*EXTRACT PROVIDED:*
Start of Block

First, replicate CEPH samples were checked for concordance; plates with discordant CEPH replicates were re-examined and rerun if necessary. Following this step, formatted data analysis files were extracted for subsequent statistical analysis.

Power and sample size

Prior to initiating the study, we conducted analytic power calculations using standard power formulas.32 These formulas involve four model parameters: qA, the average amount of African ancestry; pA, the African risk allele frequency; pE, the European risk allele frequency; and γ, the risk conferred by each copy of the risk alleles compared with the non-risk homozygote. A significance threshold of 3e-5 was used to account for the number of hypotheses planned to be tested. All parameters were calibrated using the published rates of invasive multidrug-resistant S. aureus in AAs and European-descended populations.12, 13 Thus it was shown that, if a single genetic locus explained the observed differences in AA and European rates,12, 13 then we have >95% power to detect loci conferring increased risk for SAB in a sample of 450 AA cases and 194 AA controls.

End of Block

*GIVEN ENTRIES:*

Start of Block

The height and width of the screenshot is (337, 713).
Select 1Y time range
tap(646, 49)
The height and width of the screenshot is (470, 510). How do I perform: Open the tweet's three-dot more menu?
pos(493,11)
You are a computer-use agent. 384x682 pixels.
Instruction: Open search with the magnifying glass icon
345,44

End of Block
Start of Block

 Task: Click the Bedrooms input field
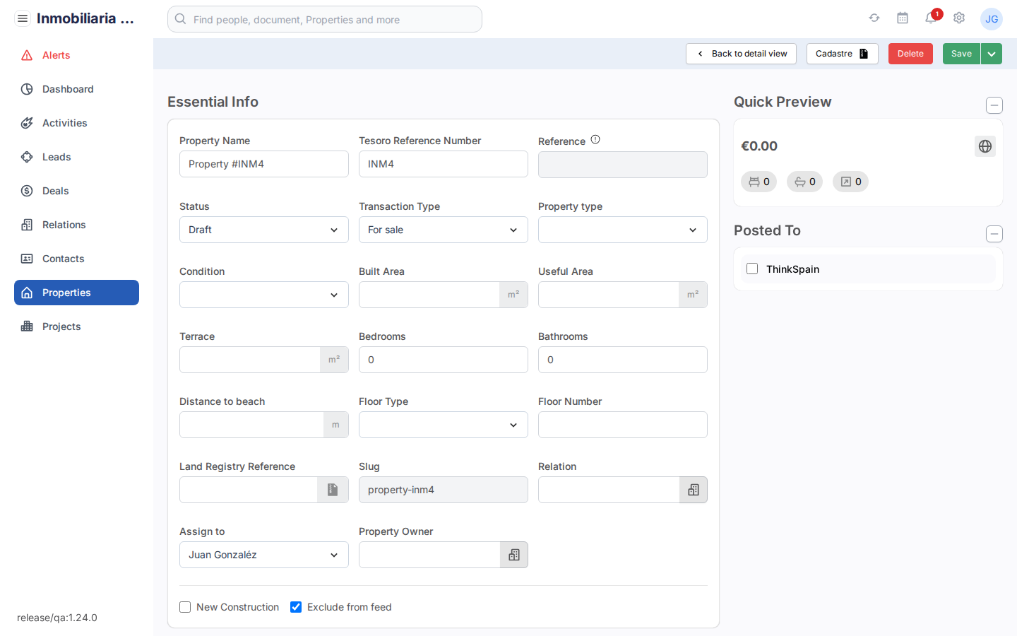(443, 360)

End of Block
Start of Block

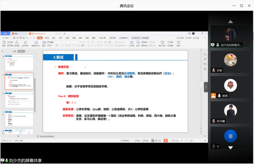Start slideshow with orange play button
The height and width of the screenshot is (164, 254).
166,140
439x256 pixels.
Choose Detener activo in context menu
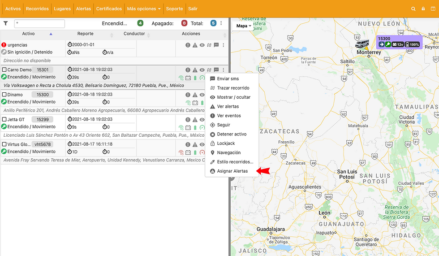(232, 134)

End of Block

*WORK INSTRUCTION A:* Shorten the paragraph of the extract that begins "Prior to initiating the study" and keep its main facts.
*WORK INSTRUCTION B:* Copy the part of the extract word for word, starting at "Power and sample" and ending at "194 AA controls.".

*SOLUTION A:*
Before the study began, power was calculated with standard formulas that use four parameters:
- qA: the average amount of African ancestry
- pA: the African risk allele frequency
- pE: the European risk allele frequency
- γ: the risk from each copy of the risk alleles compared with the non-risk homozygote

A significance threshold of 3e-5 accounted for the number of planned hypothesis tests. All parameters were calibrated to published rates of invasive multidrug-resistant S. aureus in AAs and European-descended populations. If a single genetic locus explained the difference in AA and European rates, a sample of 450 AA cases and 194 AA controls would give more than 95% power to detect loci that raise the risk for SAB.

*SOLUTION B:*
Power and sample size

Prior to initiating the study, we conducted analytic power calculations using standard power formulas.32 These formulas involve four model parameters: qA, the average amount of African ancestry; pA, the African risk allele frequency; pE, the European risk allele frequency; and γ, the risk conferred by each copy of the risk alleles compared with the non-risk homozygote. A significance threshold of 3e-5 was used to account for the number of hypotheses planned to be tested. All parameters were calibrated using the published rates of invasive multidrug-resistant S. aureus in AAs and European-descended populations.12, 13 Thus it was shown that, if a single genetic locus explained the observed differences in AA and European rates,12, 13 then we have >95% power to detect loci conferring increased risk for SAB in a sample of 450 AA cases and 194 AA controls.